Алинкком
Тим из Древесных Звонов
***
Вокруг не было ничего. Тим барахтался в пустом чёрном пространстве, крепко держась за края сундука – единственного в этом мире осязаемого предмета. Казалось, разожмёшь на миг пальцы, выпустишь из рук опору – и понесёшься безвольно в бескрайней невесомости, отчаянно хватаясь за воздух…
Воздух. Здесь он был затхлый, мёртвый, и изменить это в очередной раз не получалось. Поняв, что сил совсем не осталось, Тим подтянулся, откинул легчайшую крышку и нырнул в сундук. А в следующее мгновение вынырнул в своей комнате и грохнулся на пол.
Яркий утренний свет резанул по глазам, заставил зажмуриться. Звон листвы за окном показался оглушительным. Тим лежал, жадно дыша. Пахло пылью и тёплой древесиной. В голове крутились привычные мысли о том, как же хорошо жить в мире, уже созданном кем-то до тебя. И как трудно, оказывается, творить самому…

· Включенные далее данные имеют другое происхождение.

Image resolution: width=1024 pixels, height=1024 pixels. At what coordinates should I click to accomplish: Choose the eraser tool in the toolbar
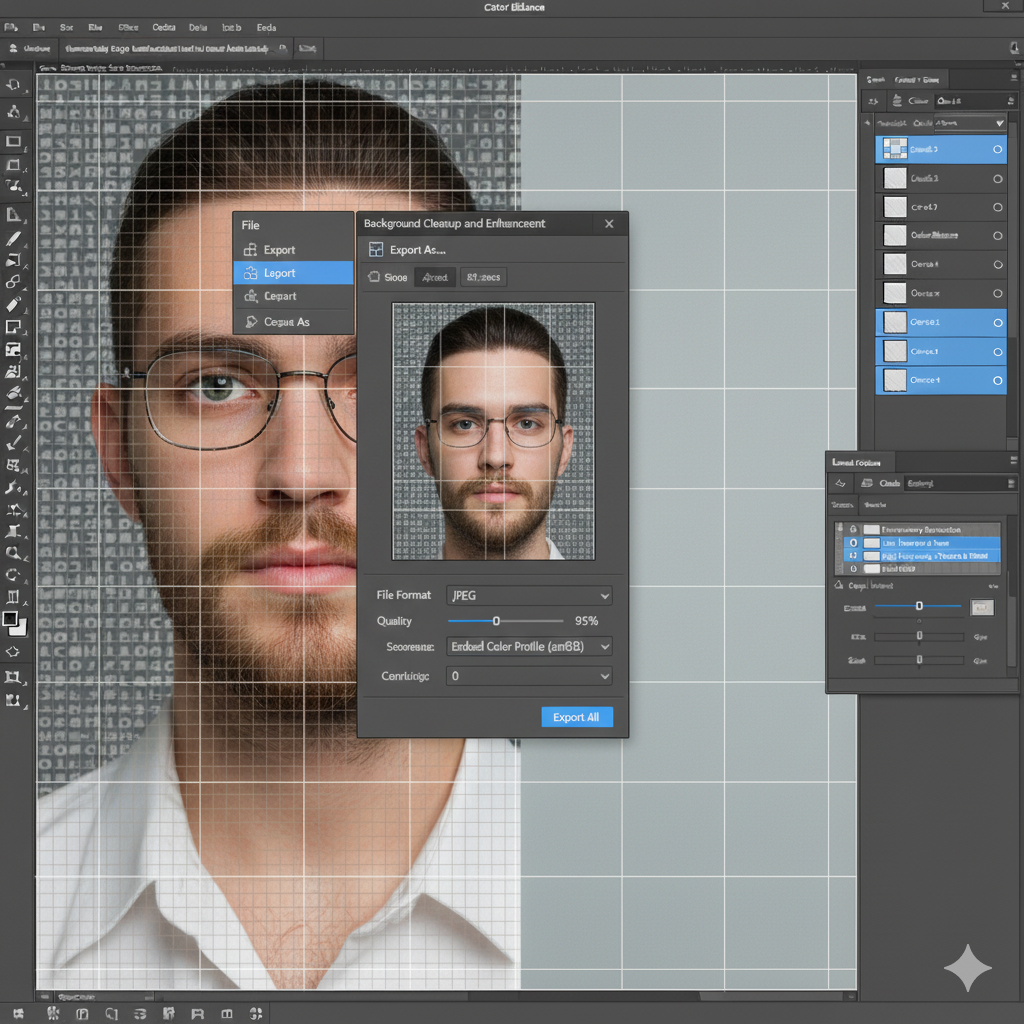[13, 304]
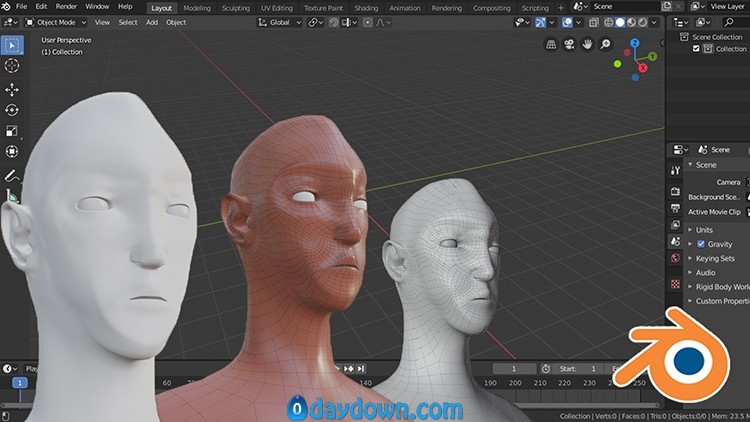Open the Object Mode dropdown
The height and width of the screenshot is (422, 750).
[56, 22]
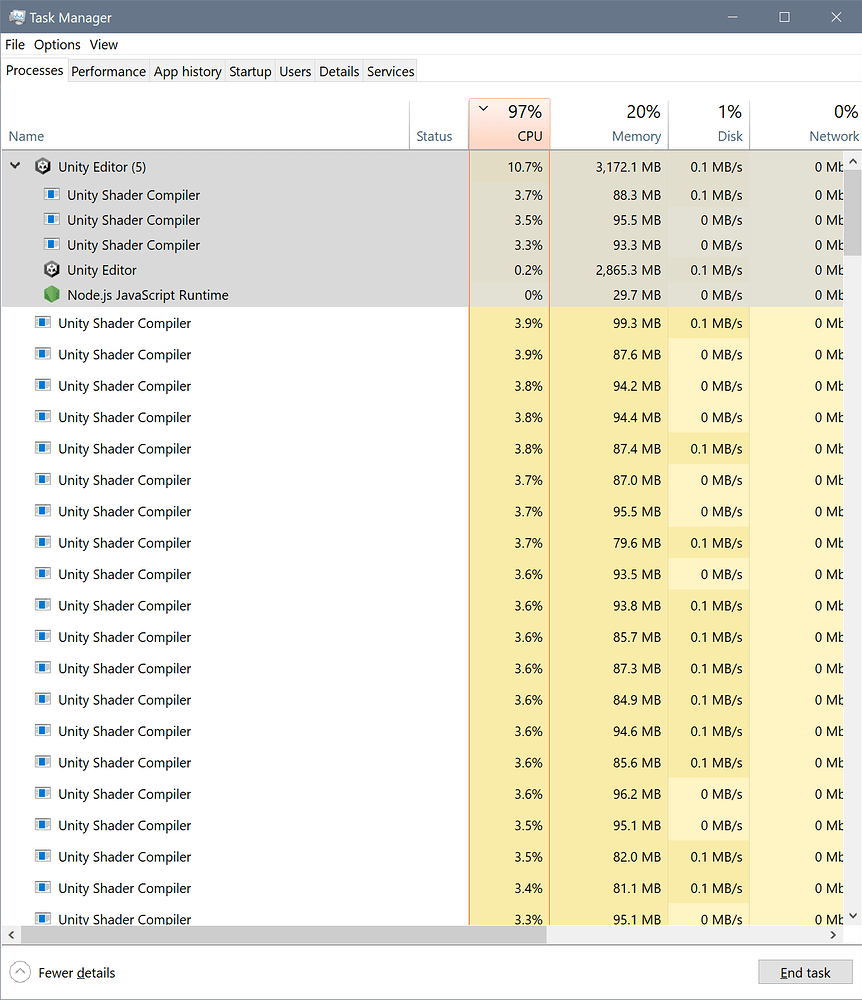Viewport: 862px width, 1000px height.
Task: Collapse the Unity Editor (5) process group
Action: click(15, 167)
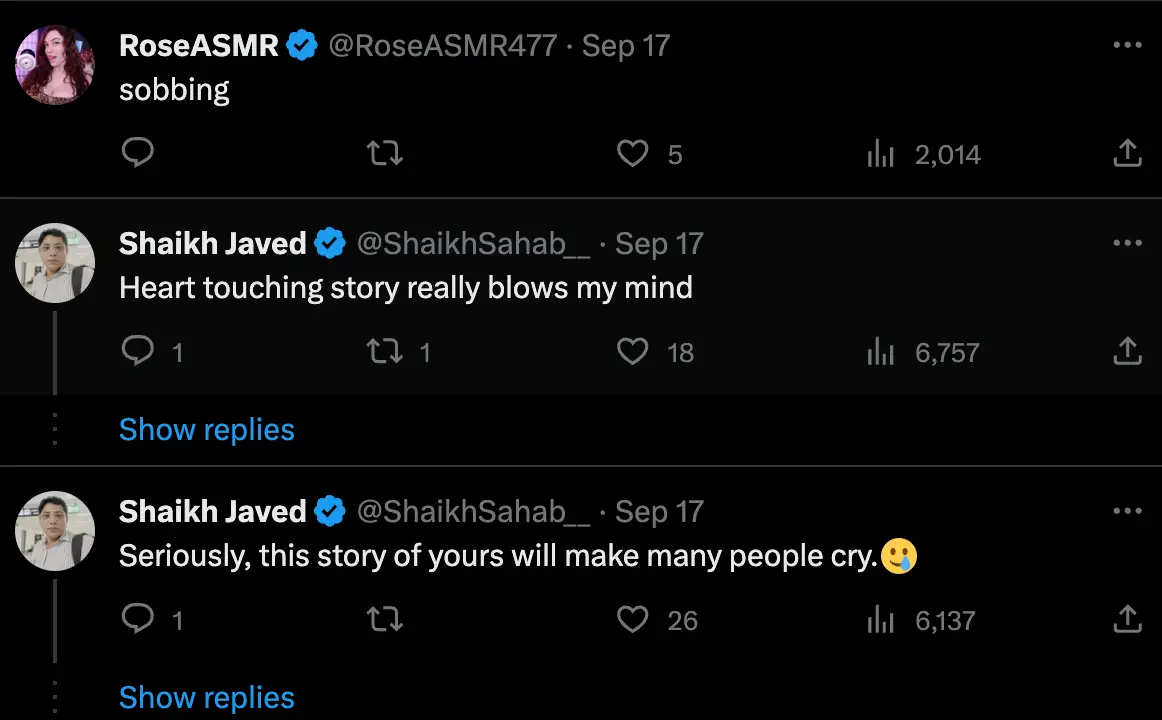Screen dimensions: 1162x720
Task: Share Shaikh Javed's second tweet
Action: point(1127,619)
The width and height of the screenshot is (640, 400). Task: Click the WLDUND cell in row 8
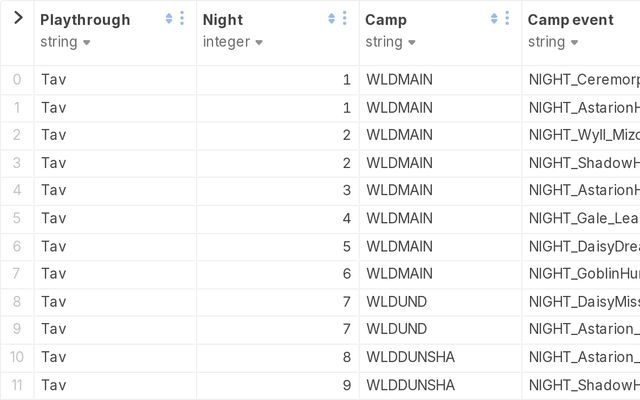click(397, 301)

Половицы в коридоре вдруг тонко зазвякали под торопливыми шагами мамы. Она всегда и всюду бегала или быстро ходила – лёгкая, изящная и звонкоголосая, способная радоваться даже уборке.
Тим нехотя разлепил веки. В солнечных лучах над ним лениво кружили пылинки; на бревенчатом потолке дрожали радужные блики. С кряхтением Тим поднялся, поправил рубаху, штаны и взмокшие волосы и с самым расслабленным видом облокотился о сундук.

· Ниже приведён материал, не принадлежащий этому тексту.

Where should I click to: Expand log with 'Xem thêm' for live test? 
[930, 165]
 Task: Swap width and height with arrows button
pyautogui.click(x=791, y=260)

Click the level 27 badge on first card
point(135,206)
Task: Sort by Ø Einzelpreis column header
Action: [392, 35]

Шаги, как и стоило ожидать, смолкли прямо за порогом. Рассыпался тихий звон – это мама постучала.
– Заходи! – отозвался Тим.
Дверь открылась, визгливо звякнув. Мама в мешковатом рабочем платье и выцветшем переднике проворно шагнула в комнату. Перехватила поудобнее таз, полный грязного белья, и воскликнула с шутливым недовольством:
– Тимка, твоя дверь звенит звонче всего древесного! Всё обещаешь, что исправишь это, а сам… – Она осеклась, а затем продолжила тихо и серьёзно: – Как дела с творением мира? Ты ведь нырял сейчас, да?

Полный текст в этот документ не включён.